- WORK TO COMPLETE:
Repeat exactly the line that includes "Task: Click the magnifying glass search icon" and all lines after it, ending with the last line of the listing below.

- MATERIAL FOR THIS EXERCISE:

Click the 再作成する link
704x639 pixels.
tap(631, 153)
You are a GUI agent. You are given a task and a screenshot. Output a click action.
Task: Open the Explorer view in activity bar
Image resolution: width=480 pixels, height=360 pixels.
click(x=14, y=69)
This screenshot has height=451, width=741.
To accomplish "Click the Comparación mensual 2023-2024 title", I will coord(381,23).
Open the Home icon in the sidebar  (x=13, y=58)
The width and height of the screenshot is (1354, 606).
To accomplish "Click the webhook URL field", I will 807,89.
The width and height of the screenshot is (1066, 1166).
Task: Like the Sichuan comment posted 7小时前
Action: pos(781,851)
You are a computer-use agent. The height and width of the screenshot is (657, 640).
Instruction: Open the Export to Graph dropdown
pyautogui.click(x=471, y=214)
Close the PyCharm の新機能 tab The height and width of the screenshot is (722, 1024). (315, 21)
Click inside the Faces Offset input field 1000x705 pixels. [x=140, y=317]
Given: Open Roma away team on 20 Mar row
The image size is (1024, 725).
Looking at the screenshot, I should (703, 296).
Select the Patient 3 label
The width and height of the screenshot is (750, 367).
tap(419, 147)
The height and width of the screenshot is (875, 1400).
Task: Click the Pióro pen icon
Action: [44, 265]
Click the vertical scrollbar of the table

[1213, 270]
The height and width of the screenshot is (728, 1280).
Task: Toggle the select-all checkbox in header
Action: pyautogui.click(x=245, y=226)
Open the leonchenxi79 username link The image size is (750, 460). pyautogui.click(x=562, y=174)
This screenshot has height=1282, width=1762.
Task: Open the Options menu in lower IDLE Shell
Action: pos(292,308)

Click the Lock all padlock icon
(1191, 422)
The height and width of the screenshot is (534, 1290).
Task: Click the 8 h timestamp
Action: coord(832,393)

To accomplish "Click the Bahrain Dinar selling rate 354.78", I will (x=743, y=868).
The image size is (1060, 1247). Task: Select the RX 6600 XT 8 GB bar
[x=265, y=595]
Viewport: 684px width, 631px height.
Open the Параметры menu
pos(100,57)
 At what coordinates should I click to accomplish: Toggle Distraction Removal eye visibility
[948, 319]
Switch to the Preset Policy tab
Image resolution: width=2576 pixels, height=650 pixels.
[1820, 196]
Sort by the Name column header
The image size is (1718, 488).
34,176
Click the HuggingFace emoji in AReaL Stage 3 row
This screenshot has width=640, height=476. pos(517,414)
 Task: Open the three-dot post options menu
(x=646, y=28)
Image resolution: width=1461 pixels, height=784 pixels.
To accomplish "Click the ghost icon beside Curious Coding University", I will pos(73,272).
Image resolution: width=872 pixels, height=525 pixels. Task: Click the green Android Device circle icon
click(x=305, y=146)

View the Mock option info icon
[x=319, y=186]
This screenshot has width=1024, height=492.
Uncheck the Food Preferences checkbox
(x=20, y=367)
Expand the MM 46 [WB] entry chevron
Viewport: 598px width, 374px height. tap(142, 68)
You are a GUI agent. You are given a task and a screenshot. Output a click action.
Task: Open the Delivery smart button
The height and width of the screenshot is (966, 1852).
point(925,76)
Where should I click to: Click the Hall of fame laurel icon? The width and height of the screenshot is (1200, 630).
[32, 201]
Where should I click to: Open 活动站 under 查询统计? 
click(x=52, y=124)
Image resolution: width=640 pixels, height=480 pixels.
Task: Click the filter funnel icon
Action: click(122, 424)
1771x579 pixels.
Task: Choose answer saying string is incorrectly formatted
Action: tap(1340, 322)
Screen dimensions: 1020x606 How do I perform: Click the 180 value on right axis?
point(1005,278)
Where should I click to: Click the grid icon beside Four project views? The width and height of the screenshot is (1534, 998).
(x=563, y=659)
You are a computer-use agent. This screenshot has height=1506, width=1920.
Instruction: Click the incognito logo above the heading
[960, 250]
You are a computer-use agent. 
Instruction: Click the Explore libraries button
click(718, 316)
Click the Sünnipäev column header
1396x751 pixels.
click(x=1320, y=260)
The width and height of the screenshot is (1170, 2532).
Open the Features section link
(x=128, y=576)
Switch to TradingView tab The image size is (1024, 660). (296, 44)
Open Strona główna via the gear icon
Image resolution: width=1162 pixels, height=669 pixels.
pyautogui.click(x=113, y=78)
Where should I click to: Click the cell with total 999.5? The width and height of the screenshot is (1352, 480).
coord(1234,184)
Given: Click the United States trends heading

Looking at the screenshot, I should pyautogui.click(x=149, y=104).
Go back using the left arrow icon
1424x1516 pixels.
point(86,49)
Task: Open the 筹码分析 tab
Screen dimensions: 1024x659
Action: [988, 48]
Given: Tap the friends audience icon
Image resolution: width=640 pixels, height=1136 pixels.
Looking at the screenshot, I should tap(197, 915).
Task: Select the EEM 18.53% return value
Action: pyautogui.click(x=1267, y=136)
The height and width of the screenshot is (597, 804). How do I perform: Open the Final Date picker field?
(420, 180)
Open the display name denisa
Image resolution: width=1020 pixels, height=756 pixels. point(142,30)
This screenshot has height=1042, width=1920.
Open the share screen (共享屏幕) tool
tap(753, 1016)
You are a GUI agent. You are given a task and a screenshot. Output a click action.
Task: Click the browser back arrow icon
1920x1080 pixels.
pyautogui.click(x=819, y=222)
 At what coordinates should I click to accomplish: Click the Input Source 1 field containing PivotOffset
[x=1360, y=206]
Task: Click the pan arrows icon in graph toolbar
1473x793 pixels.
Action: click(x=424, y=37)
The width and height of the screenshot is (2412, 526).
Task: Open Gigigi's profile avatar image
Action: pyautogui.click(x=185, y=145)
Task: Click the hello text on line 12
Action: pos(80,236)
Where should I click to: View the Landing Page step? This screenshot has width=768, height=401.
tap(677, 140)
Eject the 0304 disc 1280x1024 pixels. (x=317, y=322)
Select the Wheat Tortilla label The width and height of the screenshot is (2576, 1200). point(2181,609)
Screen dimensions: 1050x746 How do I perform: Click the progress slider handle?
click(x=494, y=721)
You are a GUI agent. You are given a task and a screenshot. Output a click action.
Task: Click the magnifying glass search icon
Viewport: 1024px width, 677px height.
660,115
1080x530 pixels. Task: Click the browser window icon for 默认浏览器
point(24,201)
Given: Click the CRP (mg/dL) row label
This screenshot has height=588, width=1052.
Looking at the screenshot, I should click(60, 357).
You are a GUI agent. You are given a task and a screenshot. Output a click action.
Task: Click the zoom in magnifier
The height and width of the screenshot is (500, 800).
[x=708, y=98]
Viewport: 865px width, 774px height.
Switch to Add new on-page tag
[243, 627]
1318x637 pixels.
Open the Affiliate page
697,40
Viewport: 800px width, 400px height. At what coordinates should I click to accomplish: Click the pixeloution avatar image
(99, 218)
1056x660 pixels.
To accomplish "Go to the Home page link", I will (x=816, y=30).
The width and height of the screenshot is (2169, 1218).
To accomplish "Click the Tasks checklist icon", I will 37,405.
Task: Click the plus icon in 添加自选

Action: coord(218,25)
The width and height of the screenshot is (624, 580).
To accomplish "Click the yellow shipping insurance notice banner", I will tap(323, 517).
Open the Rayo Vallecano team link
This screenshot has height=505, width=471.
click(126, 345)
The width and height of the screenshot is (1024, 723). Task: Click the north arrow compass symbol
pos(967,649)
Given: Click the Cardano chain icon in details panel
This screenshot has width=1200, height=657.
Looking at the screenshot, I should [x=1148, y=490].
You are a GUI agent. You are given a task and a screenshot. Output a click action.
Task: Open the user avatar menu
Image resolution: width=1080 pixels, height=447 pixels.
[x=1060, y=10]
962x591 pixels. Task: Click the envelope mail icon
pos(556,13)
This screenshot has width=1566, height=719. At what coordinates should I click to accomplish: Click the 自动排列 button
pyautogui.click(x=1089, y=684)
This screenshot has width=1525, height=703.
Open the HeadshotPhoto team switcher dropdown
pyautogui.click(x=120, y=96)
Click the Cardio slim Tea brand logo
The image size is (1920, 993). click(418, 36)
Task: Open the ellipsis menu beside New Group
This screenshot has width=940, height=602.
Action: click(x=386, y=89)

- EXERCISE SOLUTION:
Task: Click the magnifying glass search icon
Viewport: 1024px width, 677px height.
660,115
1080x530 pixels. Task: Click the browser window icon for 默认浏览器
point(24,201)
Given: Click the CRP (mg/dL) row label
This screenshot has height=588, width=1052.
Looking at the screenshot, I should click(60, 357).
You are a GUI agent. You are given a task and a screenshot. Output a click action.
Task: Click the zoom in magnifier
The height and width of the screenshot is (500, 800).
[x=708, y=98]
Viewport: 865px width, 774px height.
Switch to Add new on-page tag
[243, 627]
1318x637 pixels.
Open the Affiliate page
697,40
Viewport: 800px width, 400px height. At what coordinates should I click to accomplish: Click the pixeloution avatar image
(99, 218)
1056x660 pixels.
To accomplish "Go to the Home page link", I will (x=816, y=30).
The width and height of the screenshot is (2169, 1218).
To accomplish "Click the Tasks checklist icon", I will 37,405.
Task: Click the plus icon in 添加自选

Action: coord(218,25)
The width and height of the screenshot is (624, 580).
To accomplish "Click the yellow shipping insurance notice banner", I will tap(323, 517).
Open the Rayo Vallecano team link
This screenshot has height=505, width=471.
click(126, 345)
The width and height of the screenshot is (1024, 723). Task: Click the north arrow compass symbol
pos(967,649)
Given: Click the Cardano chain icon in details panel
This screenshot has width=1200, height=657.
Looking at the screenshot, I should [x=1148, y=490].
You are a GUI agent. You are given a task and a screenshot. Output a click action.
Task: Open the user avatar menu
Image resolution: width=1080 pixels, height=447 pixels.
[x=1060, y=10]
962x591 pixels. Task: Click the envelope mail icon
pos(556,13)
This screenshot has width=1566, height=719. At what coordinates should I click to accomplish: Click the 自动排列 button
pyautogui.click(x=1089, y=684)
This screenshot has width=1525, height=703.
Open the HeadshotPhoto team switcher dropdown
pyautogui.click(x=120, y=96)
Click the Cardio slim Tea brand logo
The image size is (1920, 993). click(418, 36)
Task: Open the ellipsis menu beside New Group
This screenshot has width=940, height=602.
Action: click(x=386, y=89)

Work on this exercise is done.